El complejo de superioridad de los secesionistas los convierte hoy en egócratas. Como los autistas, se desinteresan de lo exterior, se ensimisman en una burbuja desconectada de la sociedad, no codifican el lenguaje real, no tienen interacción ni comunicación social, adaptan su memoria y su historia a sus designios, viven de gestos y conceptos estereotipados y repetitivos, se obsesionan por banderas, bufandas y lazos, y no son conscientes del drama que están gestando.
La supremacía de un pueblo es siempre una invención narcisista y sus líderes se creen imprescindibles, porque la patria se muere cuando ellos desaparecen. Ese mensaje se consolida en el adoctrinamiento educativo y se difunde por los medios adictos de papel y pantalla.

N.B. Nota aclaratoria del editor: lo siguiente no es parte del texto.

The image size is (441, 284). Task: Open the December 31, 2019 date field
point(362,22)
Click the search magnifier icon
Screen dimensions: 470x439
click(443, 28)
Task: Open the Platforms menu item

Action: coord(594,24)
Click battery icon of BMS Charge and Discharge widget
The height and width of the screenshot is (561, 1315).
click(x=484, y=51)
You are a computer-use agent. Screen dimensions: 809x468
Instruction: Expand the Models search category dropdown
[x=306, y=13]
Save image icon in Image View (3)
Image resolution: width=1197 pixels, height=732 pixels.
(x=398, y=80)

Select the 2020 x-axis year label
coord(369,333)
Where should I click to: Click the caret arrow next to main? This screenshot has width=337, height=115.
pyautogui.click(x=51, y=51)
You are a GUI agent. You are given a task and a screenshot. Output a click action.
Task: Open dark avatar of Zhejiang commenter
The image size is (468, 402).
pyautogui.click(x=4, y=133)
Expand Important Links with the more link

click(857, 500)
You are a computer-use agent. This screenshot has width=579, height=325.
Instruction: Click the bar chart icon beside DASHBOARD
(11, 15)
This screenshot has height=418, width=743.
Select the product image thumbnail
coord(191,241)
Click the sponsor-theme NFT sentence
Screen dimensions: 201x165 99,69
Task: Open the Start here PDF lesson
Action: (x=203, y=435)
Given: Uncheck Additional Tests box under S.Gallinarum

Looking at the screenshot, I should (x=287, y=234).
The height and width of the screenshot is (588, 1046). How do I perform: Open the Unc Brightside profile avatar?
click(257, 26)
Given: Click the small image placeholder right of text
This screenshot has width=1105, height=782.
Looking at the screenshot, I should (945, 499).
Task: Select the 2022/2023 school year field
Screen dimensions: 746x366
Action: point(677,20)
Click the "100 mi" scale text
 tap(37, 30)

Las redes sociales lo socializan y creen ciertas las mentiras útiles para glorificar la nación. Sus dirigentes aparecen como showmans obsesivos que exaltan su persona y hacen girar todo en torno a sus problemas políticos y procesales. Han creado un mundo de Alicia en el país de las repúblicas, que es un carnaval indigno e impropio del pueblo catalán.
Han roto el Estado de derecho, han incumplido la Constitución, han quebrantado el Estatut, han atropellado el Parlament y han expulsado 3000 empresas. Manejan un concepto de democracia infantil, envilecen las elecciones con recuentos que dan mayorías políticas sin mayorías sociales. Manejan el referéndum como plebiscito de dictador para preguntar si conmigo o contra mí. No reconocen los tribunales, subordinan a los mossos y convierten al Barça en altavoz nacionalista. Con su decimonónico independentismo y sus enseñas esteladas pretenden tapar su corrupto uso de fondos públicos, borrar sus delitos e inmunizar sus personas.
Abandonan la política social de servicios a los ciudadanos y crean mundos fabulados que llaman simbólicos. Confunden la fuga con el exilio, la nación con el poder personal, la autonomía con la república, el delincuente con el héroe. Su universo surrealista permite dos mundos paralelos, uno real y otro simbólico, dos presidentes, dos parlamentos, dos capitales, dos Cataluñas. El símbolo es una mentira para continuar la falsa república, copar poder personal y tapar sus delitos.
Como unos monaguillos tras romper el cáliz, dicen que era de mentirijillas para que no les riña el cura. Pero sus juegos pueden ser dramáticos para el futuro de España.